Reactivation of hepatitis B has been reported in patients who were previously infected with hepatitis B virus (HBV) and received concomitant TNF-blocking agents, including ENBREL. Most reports occurred in patients also taking immunosuppressive agents, which may contribute to hepatitis B reactivation. Exercise caution when considering ENBREL in these patients.

ALLERGIC REACTIONS

Allergic reactions associated with administration of ENBREL during clinical trials have been reported in <2% of patients. If an anaphylactic reaction or other serious allergic reaction occurs, administration of ENBREL should be discontinued immediately and appropriate therapy initiated.

IMMUNIZATIONS

Live vaccines should not be administered to patients on ENBREL. Pediatric patients, if possible, should be brought up to date with all immunizations prior to initiating ENBREL. In patients with exposure to varicella virus, temporarily discontinue ENBREL and consider prophylactic treatment with Varicella Zoster Immune Globulin.

AUTOIMMUNITY

Autoantibodies may develop with ENBREL, and rarely lupus-like syndrome or autoimmune hepatitis may occur. These may resolve upon withdrawal of ENBREL. Stop ENBREL if lupus-like syndrome or autoimmune hepatitis develops.

WEGENER’S GRANULOMATOSIS PATIENTS

The use of ENBREL in patients with Wegener’s granulomatosis receiving immunosuppressive agents (eg, cyclophosphamide) is not recommended.

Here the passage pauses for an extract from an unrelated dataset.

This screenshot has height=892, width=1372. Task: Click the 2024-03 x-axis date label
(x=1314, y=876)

MODERATE TO SEVERE ALCOHOLIC HEPATITIS

Based on a study of patients treated for alcoholic hepatitis, exercise caution when using ENBREL in patients with moderate to severe alcoholic hepatitis.

ADVERSE REACTIONS

The most commonly reported adverse reactions in RA clinical trials were injection site reaction and infection. In clinical trials of all other adult indications, adverse reactions were similar to those reported in RA clinical trials.

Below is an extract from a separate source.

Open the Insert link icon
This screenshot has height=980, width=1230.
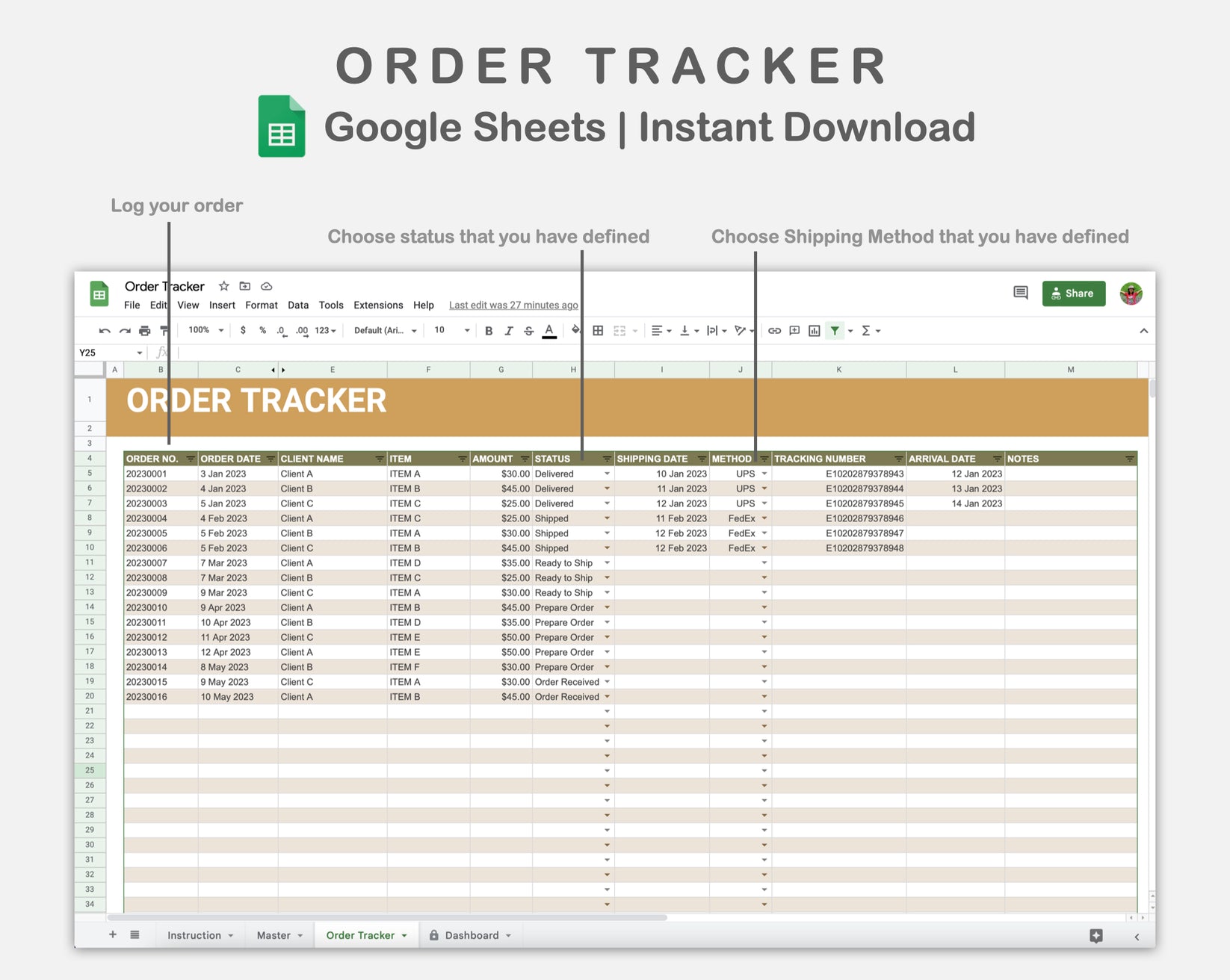(x=773, y=330)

In general, the adverse reactions in pediatric patients were similar in frequency and type as those seen in adult patients. The types of infections reported in pediatric patients were generally mild and consistent with those commonly seen in the general pediatric population.

DRUG INTERACTIONS

The use of ENBREL in patients receiving concurrent cyclophosphamide therapy is not recommended. The risk of serious infection may increase with concomitant use of abatacept therapy. Concurrent therapy with ENBREL and anakinra is not recommended. Hypoglycemia has been reported following initiation of ENBREL therapy in patients receiving medication for diabetes, necessitating a reduction in anti-diabetic medication in some of these patients.

 

Please see Prescribing Information and Medication Guide.

 

INDICATIONS

ENBREL is indicated for reducing signs and symptoms, inducing major clinical response, inhibiting the progression of structural damage, and improving physical function in patients with moderately to severely active rheumatoid arthritis. ENBREL can be initiated in combination with methotrexate (MTX) or used alone.

ENBREL is indicated for reducing signs and symptoms of moderately to severely active polyarticular juvenile idiopathic arthritis in patients ages 2 and older.

ENBREL is indicated for reducing signs and symptoms, inhibiting the progression of structural damage of active arthritis, and improving physical function in patients with psoriatic arthritis (PsA). ENBREL can be used with or without MTX.

ENBREL is indicated for reducing signs and symptoms in patients with active ankylosing spondylitis.

ENBREL is indicated for the treatment of patients 4 years or older with chronic moderate to severe plaque psoriasis (PsO) who are candidates for systemic therapy or phototherapy.